(Records contained in a dataset)
[Start of Attachment]

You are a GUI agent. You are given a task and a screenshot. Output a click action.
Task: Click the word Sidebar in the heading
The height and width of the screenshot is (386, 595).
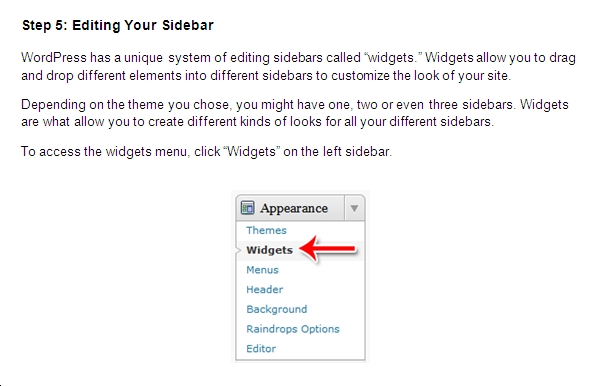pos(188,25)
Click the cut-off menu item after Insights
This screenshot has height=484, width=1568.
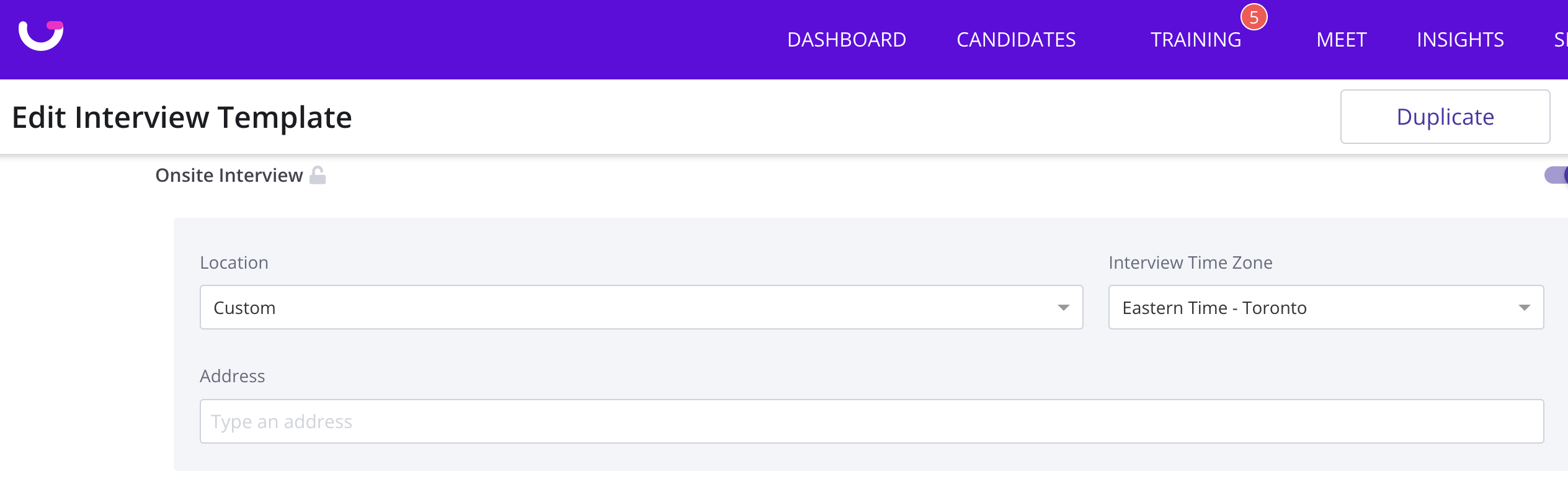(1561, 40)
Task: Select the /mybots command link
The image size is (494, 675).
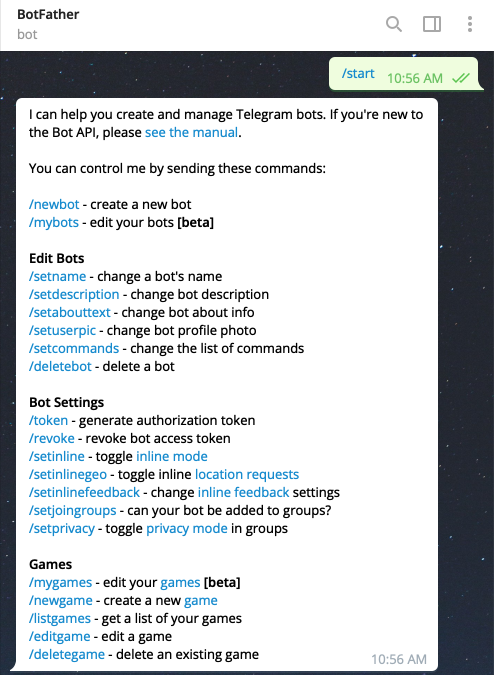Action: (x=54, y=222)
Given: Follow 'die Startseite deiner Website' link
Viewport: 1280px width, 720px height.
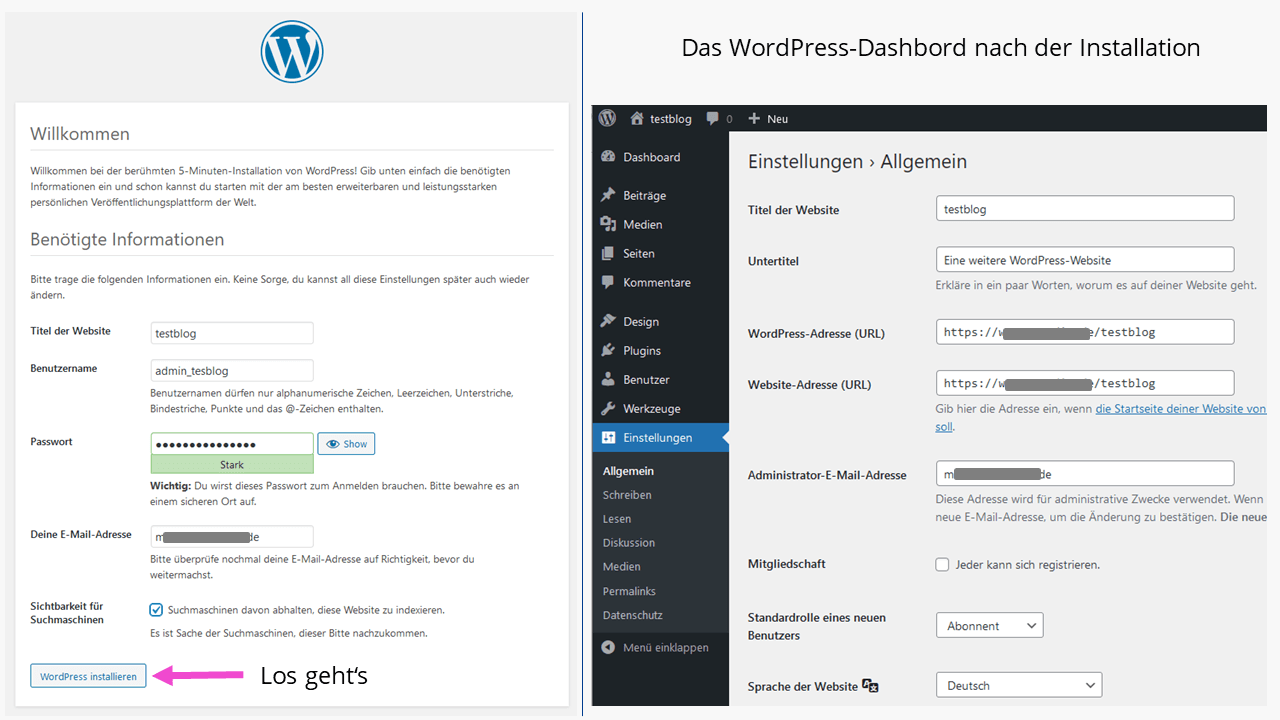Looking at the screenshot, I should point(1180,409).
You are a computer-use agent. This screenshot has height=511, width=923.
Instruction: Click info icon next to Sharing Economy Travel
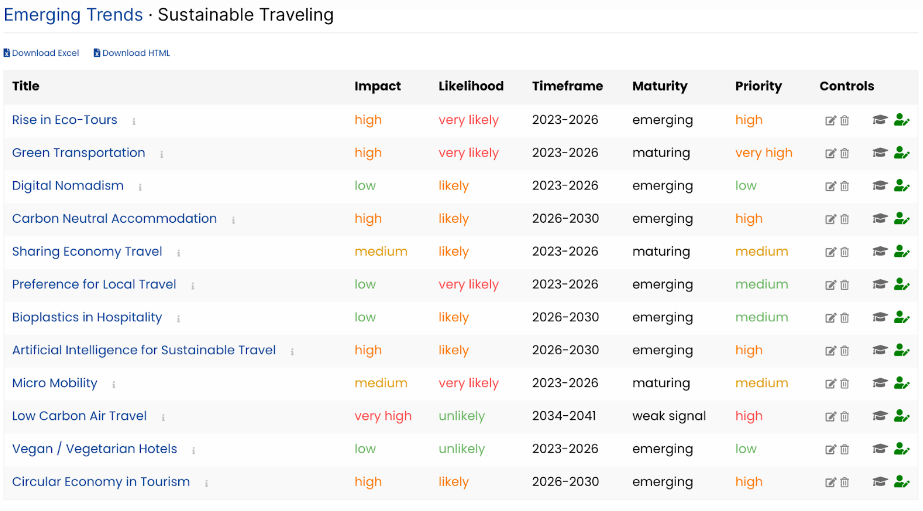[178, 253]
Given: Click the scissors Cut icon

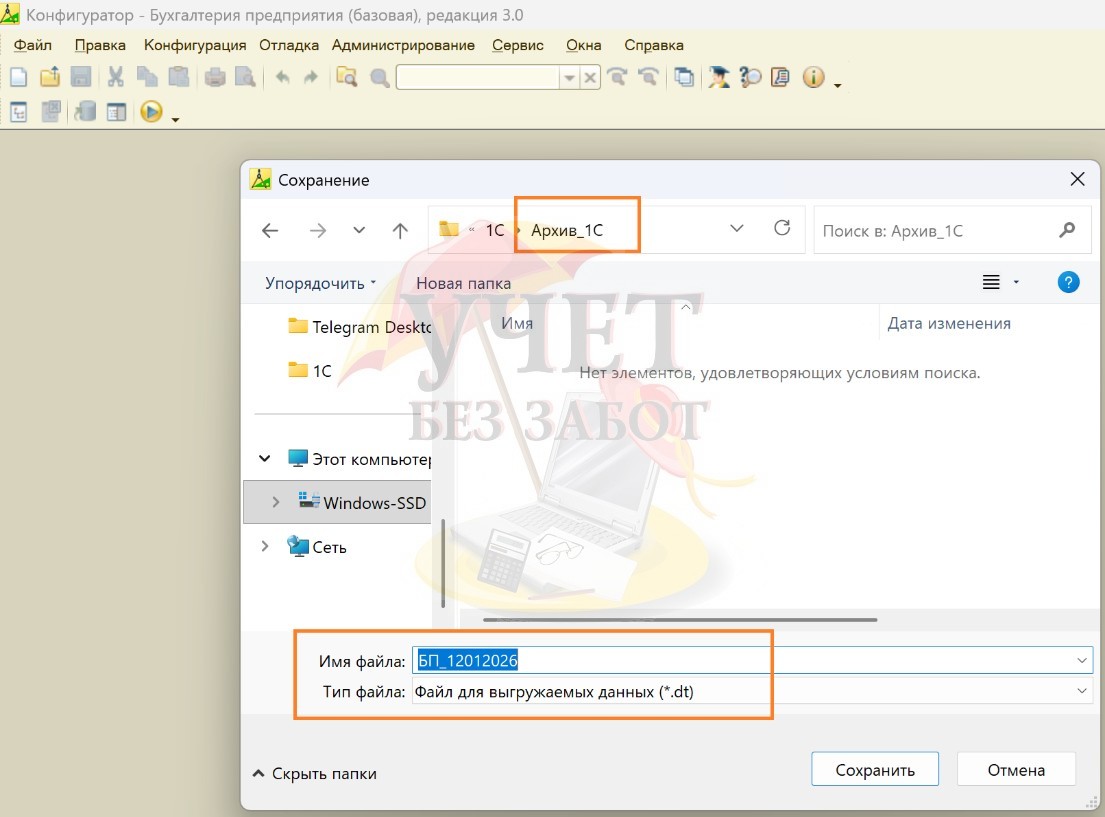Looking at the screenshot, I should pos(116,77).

[End of Attachment]

_TASK DETAILS_. Tally the lines of the data that contain the word "agent", and give only that tally.

_TASK RESPONSE_. 2